Copy the records below, beginning at the line that contains "สันดอนกลางน้ำโขงที่บ้านนาแวง (180, 1682)" and stopping after the line that contains "Email (178, 1571)". Keep the requests, and multiply each coordinate in the answers by 1.45, rounding to whole numbers with halves going up; numbers within the requests stay as they are.

» **Data records**:
__________
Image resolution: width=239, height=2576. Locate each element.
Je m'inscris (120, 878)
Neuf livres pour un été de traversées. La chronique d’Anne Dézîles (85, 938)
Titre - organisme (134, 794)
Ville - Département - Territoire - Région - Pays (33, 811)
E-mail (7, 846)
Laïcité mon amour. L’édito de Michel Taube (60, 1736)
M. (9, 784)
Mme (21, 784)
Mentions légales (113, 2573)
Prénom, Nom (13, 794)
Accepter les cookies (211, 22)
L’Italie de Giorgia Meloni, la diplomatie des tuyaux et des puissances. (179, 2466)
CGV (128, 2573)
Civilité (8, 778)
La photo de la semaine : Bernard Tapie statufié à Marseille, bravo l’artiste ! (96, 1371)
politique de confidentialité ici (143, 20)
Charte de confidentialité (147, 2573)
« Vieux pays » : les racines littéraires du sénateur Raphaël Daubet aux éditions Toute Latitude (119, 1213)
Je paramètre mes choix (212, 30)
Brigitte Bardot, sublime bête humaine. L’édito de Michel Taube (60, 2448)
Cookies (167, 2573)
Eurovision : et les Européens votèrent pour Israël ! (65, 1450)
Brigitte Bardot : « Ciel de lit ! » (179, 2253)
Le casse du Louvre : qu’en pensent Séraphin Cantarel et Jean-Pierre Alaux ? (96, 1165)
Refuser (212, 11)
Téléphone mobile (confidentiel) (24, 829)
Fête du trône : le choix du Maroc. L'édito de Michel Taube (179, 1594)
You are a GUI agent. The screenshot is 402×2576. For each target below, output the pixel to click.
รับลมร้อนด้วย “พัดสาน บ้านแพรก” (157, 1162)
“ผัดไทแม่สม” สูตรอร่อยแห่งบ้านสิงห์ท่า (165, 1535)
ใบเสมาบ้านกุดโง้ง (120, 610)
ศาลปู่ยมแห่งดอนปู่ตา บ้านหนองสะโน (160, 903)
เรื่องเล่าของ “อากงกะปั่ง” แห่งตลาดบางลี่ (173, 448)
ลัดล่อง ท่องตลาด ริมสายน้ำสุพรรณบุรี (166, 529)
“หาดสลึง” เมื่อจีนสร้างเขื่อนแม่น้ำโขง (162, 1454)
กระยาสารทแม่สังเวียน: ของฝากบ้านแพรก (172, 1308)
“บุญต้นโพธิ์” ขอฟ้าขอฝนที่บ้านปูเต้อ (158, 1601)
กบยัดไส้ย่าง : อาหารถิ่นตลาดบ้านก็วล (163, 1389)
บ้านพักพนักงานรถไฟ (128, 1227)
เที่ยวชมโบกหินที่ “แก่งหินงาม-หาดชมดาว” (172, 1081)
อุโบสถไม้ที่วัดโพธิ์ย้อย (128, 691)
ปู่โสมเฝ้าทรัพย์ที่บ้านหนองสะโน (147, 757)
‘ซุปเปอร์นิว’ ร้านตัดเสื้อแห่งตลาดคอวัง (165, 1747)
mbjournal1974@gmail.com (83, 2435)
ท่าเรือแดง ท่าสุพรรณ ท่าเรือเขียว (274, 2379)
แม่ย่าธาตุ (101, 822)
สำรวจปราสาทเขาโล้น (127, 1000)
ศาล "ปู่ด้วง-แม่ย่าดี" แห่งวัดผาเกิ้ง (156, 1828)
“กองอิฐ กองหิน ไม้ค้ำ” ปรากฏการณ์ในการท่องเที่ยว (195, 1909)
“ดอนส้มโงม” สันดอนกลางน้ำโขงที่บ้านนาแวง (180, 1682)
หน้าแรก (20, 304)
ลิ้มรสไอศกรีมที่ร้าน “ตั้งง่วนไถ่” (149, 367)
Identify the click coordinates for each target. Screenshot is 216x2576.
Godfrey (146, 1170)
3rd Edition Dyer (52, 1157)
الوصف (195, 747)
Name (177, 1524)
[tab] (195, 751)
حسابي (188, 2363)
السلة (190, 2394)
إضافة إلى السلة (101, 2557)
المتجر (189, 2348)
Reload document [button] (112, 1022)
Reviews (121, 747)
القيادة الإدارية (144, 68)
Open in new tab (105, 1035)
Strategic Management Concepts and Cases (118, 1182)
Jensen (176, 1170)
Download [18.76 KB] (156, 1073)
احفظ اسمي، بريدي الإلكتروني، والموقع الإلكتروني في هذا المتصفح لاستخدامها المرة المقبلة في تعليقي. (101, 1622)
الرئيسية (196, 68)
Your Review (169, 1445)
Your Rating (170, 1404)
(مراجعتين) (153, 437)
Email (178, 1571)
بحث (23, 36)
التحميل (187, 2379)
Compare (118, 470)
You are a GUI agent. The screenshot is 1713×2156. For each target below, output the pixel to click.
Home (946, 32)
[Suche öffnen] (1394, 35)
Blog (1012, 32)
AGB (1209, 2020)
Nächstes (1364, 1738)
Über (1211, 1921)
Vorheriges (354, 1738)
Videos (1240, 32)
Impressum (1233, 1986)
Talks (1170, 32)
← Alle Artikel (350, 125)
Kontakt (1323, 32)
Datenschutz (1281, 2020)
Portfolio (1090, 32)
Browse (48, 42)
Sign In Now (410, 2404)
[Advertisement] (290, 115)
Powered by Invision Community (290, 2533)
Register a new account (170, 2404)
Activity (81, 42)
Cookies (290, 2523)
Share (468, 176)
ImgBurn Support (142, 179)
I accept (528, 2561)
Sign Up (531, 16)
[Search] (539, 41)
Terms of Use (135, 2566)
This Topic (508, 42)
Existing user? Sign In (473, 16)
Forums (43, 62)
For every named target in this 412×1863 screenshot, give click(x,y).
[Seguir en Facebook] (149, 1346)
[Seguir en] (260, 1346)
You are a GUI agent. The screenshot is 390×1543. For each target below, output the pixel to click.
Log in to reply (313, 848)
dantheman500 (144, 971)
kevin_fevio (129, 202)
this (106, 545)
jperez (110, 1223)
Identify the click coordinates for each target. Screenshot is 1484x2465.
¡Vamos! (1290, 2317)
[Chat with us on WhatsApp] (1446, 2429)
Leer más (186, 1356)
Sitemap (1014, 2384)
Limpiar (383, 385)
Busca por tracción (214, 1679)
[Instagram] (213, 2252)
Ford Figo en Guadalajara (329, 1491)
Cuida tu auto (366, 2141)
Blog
__________
» **Output**:
“ดอนส้มโงม” สันดอนกลางน้ำโขงที่บ้านนาแวง (261, 2439)
หน้าแรก (29, 441)
ลิ้มรสไอศกรีมที่ร้าน “ตั้งง่วนไถ่” (216, 532)
Identify the click coordinates for each target. Screenshot is 216x2576.
Godfrey (212, 1697)
3rd Edition Dyer (75, 1678)
الوصف (283, 1083)
Name (257, 2210)
[tab] (283, 1089)
حسابي (273, 3426)
السلة (276, 3471)
إضافة إلى السلة (146, 3708)
المتجر (274, 3405)
Reload document [button] (162, 1482)
Reviews (175, 1083)
القيادة الإدارية (209, 99)
Open in new tab (152, 1501)
Strategic Management Concepts and Cases (171, 1714)
Jensen (255, 1697)
Download [18.76 KB] (226, 1556)
احفظ اسمي، بريدي الإلكتروني، والموقع الإلكتروني في هذا المتصفح لاستخدامها المرة المقبلة في تعليقي. (146, 2352)
الرئيسية (284, 99)
Your Review (245, 2095)
Your Rating (247, 2036)
(مراجعتين) (222, 634)
Email (258, 2278)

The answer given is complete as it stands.